→ WORK TO BE COMPLETED
Wherever the word "details" shows up in the data, report the line it sits in.

→ GIVEN DATA

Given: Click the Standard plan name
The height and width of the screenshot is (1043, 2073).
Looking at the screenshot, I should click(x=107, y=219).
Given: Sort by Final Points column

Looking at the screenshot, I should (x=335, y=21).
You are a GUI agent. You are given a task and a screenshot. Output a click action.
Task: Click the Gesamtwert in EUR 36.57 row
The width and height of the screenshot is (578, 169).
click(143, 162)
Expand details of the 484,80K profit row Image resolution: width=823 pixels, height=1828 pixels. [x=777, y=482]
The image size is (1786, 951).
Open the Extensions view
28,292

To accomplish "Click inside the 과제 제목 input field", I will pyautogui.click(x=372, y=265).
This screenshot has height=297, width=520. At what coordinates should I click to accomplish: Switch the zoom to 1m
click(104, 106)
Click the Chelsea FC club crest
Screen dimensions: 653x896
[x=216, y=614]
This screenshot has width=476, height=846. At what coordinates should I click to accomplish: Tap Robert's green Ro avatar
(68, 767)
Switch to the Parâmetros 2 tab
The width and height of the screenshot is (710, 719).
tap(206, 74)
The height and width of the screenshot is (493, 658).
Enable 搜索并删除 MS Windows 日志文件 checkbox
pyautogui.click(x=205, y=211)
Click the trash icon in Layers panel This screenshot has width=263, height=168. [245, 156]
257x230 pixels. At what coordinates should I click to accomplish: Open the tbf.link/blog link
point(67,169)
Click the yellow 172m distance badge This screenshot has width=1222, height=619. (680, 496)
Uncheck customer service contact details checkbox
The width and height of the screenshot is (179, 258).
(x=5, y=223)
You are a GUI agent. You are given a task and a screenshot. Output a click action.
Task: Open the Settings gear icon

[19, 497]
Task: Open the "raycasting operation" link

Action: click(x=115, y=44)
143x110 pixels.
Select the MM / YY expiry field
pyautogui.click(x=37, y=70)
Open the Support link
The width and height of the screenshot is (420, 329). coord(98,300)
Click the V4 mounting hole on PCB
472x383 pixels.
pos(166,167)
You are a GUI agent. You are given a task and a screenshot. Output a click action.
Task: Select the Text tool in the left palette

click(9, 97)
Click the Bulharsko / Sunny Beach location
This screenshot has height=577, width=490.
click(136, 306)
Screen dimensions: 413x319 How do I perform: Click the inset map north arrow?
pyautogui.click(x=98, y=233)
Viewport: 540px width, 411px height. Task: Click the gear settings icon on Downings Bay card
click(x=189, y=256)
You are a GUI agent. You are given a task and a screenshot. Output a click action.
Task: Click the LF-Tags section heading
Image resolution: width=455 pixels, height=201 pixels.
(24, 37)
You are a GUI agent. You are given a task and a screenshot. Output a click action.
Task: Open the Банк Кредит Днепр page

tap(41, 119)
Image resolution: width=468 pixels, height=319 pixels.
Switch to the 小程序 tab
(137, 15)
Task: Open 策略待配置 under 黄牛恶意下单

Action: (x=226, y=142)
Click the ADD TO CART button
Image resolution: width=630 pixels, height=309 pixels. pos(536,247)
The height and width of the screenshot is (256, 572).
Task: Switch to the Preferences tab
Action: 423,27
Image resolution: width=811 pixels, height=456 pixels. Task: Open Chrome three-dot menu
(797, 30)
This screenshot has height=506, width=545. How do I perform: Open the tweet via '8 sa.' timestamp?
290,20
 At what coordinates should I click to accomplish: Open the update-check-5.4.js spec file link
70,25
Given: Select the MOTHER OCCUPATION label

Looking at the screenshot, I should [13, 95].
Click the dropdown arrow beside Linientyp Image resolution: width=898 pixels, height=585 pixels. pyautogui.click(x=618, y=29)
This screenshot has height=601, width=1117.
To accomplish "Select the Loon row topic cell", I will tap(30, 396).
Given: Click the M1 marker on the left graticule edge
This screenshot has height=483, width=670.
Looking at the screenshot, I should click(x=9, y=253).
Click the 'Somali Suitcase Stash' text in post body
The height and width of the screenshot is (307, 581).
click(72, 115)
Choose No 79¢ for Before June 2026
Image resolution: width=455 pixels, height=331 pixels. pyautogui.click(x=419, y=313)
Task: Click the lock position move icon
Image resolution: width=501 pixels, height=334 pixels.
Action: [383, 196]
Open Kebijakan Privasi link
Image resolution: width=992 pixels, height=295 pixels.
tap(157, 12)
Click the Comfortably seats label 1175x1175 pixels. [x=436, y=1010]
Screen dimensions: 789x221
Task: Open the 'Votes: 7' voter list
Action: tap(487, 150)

→ YOUR RESPONSE
Expand details of the 484,80K profit row Image resolution: width=823 pixels, height=1828 pixels. [x=777, y=482]
Uncheck customer service contact details checkbox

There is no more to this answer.